Be sure to register with the supermarkets in which you'll be shopping for any shopper's savings cards. And download the store's mobile app, if you're able. Many stores are featuring lower-priced items via digital coupons. And some stores, such as Target, will even let you combine those savings with print coupons as well.

Now that you know the stores in which you'll be shopping, you have your shopper's discount card/mobile app, and the sales circular---it's time to get to the couponing. 

Where do I get my coupons? Well it's a combination of coupon booklets found in the Sunday paper, printed coupons from, manufacturer coupons directly from the company, and coupons sent to me in exchange for product review from such sites as BzzAgent and Influenster. But at your bare bones minimum you should find some decent savings from the Sunday inserts alone. 

Organizing your coupons helps a great deal, obvious pun intended. I use a small accordion style coupon folder with tabs marked for "Beauty, Health, Meat/Deli, Dairy, Frozen, Gluten Free, etc." And within those tabs, if I should have duplicate coupons, I'm sure to keep them organized so that I use the dates that will expire first. 

Now we're getting down to the important factor...the coupons and when to use them. Now, certain things are nonnegotiable. Meaning, when you run out you need them let's say over-the-counter medication for when you're ill, or toilet paper. Otherwise...if you want to maximize your savings...hold on to those coupons until the items are also on sale. This can get tricky, as not all supermarket chains will have the same items on sale.  This is when those store circulars come in handy. 

If you want to shop around, getting some items from Acme...other goods from ShopRite, that's completely up to you. Some say that's the best way to save. But if you value time over money, maybe you should start by seeing which of the stores has the most amount of items that you need on sale...that you can then combine with your coupons. 

Keep lists of brands/items that you use, how much they're going for at which store you'd like to shop at, and if you have a coupon. 

Read the coupon details carefully for brand, item description (including size, ounces, quantity) and of course, the date. And if you're not sure of your store's coupon policies, it never hurts to check their corporate website, or give their customer service line a quick phone call. 

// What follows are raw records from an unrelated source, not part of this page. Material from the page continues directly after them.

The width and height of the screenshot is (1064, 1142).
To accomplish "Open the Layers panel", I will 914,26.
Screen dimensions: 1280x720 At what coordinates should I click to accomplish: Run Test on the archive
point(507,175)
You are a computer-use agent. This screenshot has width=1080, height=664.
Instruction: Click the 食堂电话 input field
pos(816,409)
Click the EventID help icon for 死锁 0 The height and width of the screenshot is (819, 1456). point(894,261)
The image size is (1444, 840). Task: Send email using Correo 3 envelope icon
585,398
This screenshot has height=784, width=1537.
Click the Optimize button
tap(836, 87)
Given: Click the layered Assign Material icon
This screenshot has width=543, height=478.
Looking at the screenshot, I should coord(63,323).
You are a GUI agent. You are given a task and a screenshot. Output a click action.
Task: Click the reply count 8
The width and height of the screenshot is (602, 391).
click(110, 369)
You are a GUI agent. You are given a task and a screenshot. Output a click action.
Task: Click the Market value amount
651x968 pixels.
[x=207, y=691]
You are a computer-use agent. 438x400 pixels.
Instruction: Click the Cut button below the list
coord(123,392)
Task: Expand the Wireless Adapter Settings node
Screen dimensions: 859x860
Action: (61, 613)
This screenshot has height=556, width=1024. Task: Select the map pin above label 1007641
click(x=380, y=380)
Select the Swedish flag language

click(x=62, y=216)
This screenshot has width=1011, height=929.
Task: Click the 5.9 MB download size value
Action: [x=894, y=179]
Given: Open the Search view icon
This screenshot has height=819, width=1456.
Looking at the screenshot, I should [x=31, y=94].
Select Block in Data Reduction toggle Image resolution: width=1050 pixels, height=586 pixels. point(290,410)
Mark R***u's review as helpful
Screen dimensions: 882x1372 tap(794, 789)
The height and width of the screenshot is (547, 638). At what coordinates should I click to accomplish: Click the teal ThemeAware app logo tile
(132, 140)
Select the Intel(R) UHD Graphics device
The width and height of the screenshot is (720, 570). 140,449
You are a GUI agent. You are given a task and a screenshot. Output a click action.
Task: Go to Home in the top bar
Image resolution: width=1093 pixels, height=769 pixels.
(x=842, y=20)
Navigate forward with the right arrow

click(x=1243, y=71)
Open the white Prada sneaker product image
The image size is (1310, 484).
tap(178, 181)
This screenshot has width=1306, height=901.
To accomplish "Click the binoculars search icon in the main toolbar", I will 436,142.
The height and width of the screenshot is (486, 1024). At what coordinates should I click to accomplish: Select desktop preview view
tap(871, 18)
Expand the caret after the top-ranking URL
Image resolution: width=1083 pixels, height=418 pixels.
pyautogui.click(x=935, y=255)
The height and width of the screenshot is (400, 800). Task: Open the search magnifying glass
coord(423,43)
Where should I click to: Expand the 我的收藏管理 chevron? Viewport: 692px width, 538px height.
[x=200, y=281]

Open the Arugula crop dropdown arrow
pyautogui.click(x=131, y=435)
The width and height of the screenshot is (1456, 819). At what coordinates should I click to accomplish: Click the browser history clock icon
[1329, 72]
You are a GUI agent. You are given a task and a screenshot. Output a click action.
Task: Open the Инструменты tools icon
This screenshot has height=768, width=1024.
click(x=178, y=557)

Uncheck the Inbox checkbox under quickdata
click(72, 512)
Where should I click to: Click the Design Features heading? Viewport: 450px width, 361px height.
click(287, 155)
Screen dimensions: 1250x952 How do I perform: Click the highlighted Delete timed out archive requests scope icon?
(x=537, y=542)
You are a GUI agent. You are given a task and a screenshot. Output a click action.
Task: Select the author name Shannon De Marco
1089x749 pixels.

Having almost 17 years of experience in the retail business, I know I have a distinct advantage when it comes to savvy shopping and couponing. But I'm going to try to pass on some of those savings to you! 

Original total before sales and coupons: $112.14     Final total:$43.50

So get those scissors ready. Because more installments of Let's Get Frugal are coming. 
Just remember: What do we want? Coupons! When do we want them? When they're combining with sale items! 

What savvy sales and coupon combos have you shopped recently?